Dataset items
= Beginning of Section =

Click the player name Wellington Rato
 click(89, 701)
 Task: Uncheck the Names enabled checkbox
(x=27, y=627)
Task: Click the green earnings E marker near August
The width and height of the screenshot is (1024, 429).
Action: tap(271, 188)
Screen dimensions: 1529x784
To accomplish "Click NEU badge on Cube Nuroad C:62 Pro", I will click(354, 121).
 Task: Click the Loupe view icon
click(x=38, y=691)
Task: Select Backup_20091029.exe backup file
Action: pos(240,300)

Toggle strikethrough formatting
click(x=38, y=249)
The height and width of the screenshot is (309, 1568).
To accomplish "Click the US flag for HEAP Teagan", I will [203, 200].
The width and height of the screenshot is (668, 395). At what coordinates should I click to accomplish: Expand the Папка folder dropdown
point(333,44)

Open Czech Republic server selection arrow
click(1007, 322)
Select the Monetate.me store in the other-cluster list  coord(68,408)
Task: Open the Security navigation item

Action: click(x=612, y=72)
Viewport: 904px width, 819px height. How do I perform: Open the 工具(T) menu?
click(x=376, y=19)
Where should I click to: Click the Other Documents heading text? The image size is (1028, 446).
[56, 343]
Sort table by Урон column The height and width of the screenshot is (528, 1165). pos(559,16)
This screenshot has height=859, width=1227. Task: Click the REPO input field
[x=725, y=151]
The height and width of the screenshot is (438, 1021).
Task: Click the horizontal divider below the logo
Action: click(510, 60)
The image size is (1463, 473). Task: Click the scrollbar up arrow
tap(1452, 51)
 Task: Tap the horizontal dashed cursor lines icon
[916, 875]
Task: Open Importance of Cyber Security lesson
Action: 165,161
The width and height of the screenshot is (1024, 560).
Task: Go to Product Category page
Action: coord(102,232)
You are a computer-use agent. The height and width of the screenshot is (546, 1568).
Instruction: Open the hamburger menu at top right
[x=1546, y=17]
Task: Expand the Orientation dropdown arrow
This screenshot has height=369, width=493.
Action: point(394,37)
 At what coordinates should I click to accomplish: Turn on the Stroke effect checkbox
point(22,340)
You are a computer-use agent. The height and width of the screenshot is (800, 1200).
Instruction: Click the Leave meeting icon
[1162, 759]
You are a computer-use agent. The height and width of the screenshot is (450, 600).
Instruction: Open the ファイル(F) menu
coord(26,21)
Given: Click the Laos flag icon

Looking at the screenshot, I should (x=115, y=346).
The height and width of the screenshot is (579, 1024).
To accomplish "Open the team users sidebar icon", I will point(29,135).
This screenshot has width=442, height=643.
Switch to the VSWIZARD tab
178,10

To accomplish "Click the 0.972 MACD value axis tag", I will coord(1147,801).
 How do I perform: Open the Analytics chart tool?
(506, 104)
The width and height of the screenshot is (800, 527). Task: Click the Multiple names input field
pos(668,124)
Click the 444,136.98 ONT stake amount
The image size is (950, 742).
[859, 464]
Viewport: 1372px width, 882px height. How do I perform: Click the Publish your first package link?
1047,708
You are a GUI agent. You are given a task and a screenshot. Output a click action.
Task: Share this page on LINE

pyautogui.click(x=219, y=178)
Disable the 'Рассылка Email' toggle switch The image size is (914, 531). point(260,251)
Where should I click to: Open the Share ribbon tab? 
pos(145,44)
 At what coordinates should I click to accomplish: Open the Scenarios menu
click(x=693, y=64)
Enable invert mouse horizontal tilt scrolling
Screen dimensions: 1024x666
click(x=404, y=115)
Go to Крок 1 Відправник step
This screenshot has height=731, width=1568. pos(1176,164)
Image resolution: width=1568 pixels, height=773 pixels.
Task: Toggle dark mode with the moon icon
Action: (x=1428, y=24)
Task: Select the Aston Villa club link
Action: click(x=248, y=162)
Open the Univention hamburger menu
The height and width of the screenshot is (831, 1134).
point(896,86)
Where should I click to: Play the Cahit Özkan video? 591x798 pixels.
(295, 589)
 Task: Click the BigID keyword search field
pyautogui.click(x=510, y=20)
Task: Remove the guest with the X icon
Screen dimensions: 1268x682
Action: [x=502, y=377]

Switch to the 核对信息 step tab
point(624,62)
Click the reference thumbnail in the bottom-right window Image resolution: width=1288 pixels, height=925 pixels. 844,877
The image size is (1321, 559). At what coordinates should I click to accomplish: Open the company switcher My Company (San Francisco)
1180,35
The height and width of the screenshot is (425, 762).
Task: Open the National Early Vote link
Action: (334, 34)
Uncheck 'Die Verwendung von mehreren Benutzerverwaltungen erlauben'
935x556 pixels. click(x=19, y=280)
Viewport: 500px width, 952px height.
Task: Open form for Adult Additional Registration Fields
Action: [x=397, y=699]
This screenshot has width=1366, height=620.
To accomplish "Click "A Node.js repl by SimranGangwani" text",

= End of Section =

Copy the entries exactly as they appear.

- **Answer to this problem**
Click the player name Wellington Rato
 click(89, 701)
 Task: Uncheck the Names enabled checkbox
(x=27, y=627)
Task: Click the green earnings E marker near August
The width and height of the screenshot is (1024, 429).
Action: tap(271, 188)
Screen dimensions: 1529x784
To accomplish "Click NEU badge on Cube Nuroad C:62 Pro", I will click(354, 121).
 Task: Click the Loupe view icon
click(x=38, y=691)
Task: Select Backup_20091029.exe backup file
Action: pos(240,300)

Toggle strikethrough formatting
click(x=38, y=249)
The height and width of the screenshot is (309, 1568).
To accomplish "Click the US flag for HEAP Teagan", I will [203, 200].
The width and height of the screenshot is (668, 395). At what coordinates should I click to accomplish: Expand the Папка folder dropdown
point(333,44)

Open Czech Republic server selection arrow
click(1007, 322)
Select the Monetate.me store in the other-cluster list  coord(68,408)
Task: Open the Security navigation item

Action: click(x=612, y=72)
Viewport: 904px width, 819px height. How do I perform: Open the 工具(T) menu?
click(x=376, y=19)
Where should I click to: Click the Other Documents heading text? The image size is (1028, 446).
[56, 343]
Sort table by Урон column The height and width of the screenshot is (528, 1165). pos(559,16)
This screenshot has height=859, width=1227. Task: Click the REPO input field
[x=725, y=151]
The height and width of the screenshot is (438, 1021).
Task: Click the horizontal divider below the logo
Action: click(510, 60)
The image size is (1463, 473). Task: Click the scrollbar up arrow
tap(1452, 51)
 Task: Tap the horizontal dashed cursor lines icon
[916, 875]
Task: Open Importance of Cyber Security lesson
Action: 165,161
The width and height of the screenshot is (1024, 560).
Task: Go to Product Category page
Action: coord(102,232)
You are a computer-use agent. The height and width of the screenshot is (546, 1568).
Instruction: Open the hamburger menu at top right
[x=1546, y=17]
Task: Expand the Orientation dropdown arrow
This screenshot has height=369, width=493.
Action: point(394,37)
 At what coordinates should I click to accomplish: Turn on the Stroke effect checkbox
point(22,340)
You are a computer-use agent. The height and width of the screenshot is (800, 1200).
Instruction: Click the Leave meeting icon
[1162, 759]
You are a computer-use agent. The height and width of the screenshot is (450, 600).
Instruction: Open the ファイル(F) menu
coord(26,21)
Given: Click the Laos flag icon

Looking at the screenshot, I should (x=115, y=346).
The height and width of the screenshot is (579, 1024).
To accomplish "Open the team users sidebar icon", I will point(29,135).
This screenshot has width=442, height=643.
Switch to the VSWIZARD tab
178,10

To accomplish "Click the 0.972 MACD value axis tag", I will coord(1147,801).
 How do I perform: Open the Analytics chart tool?
(506, 104)
The width and height of the screenshot is (800, 527). Task: Click the Multiple names input field
pos(668,124)
Click the 444,136.98 ONT stake amount
The image size is (950, 742).
[859, 464]
Viewport: 1372px width, 882px height. How do I perform: Click the Publish your first package link?
1047,708
You are a GUI agent. You are given a task and a screenshot. Output a click action.
Task: Share this page on LINE

pyautogui.click(x=219, y=178)
Disable the 'Рассылка Email' toggle switch The image size is (914, 531). point(260,251)
Where should I click to: Open the Share ribbon tab? 
pos(145,44)
 At what coordinates should I click to accomplish: Open the Scenarios menu
click(x=693, y=64)
Enable invert mouse horizontal tilt scrolling
Screen dimensions: 1024x666
click(x=404, y=115)
Go to Крок 1 Відправник step
This screenshot has height=731, width=1568. pos(1176,164)
Image resolution: width=1568 pixels, height=773 pixels.
Task: Toggle dark mode with the moon icon
Action: (x=1428, y=24)
Task: Select the Aston Villa club link
Action: click(x=248, y=162)
Open the Univention hamburger menu
The height and width of the screenshot is (831, 1134).
point(896,86)
Where should I click to: Play the Cahit Özkan video? 591x798 pixels.
(295, 589)
 Task: Click the BigID keyword search field
pyautogui.click(x=510, y=20)
Task: Remove the guest with the X icon
Screen dimensions: 1268x682
Action: [x=502, y=377]

Switch to the 核对信息 step tab
point(624,62)
Click the reference thumbnail in the bottom-right window Image resolution: width=1288 pixels, height=925 pixels. 844,877
The image size is (1321, 559). At what coordinates should I click to accomplish: Open the company switcher My Company (San Francisco)
1180,35
The height and width of the screenshot is (425, 762).
Task: Open the National Early Vote link
Action: (334, 34)
Uncheck 'Die Verwendung von mehreren Benutzerverwaltungen erlauben'
935x556 pixels. click(x=19, y=280)
Viewport: 500px width, 952px height.
Task: Open form for Adult Additional Registration Fields
Action: [x=397, y=699]
This screenshot has width=1366, height=620.
To accomplish "Click "A Node.js repl by SimranGangwani" text",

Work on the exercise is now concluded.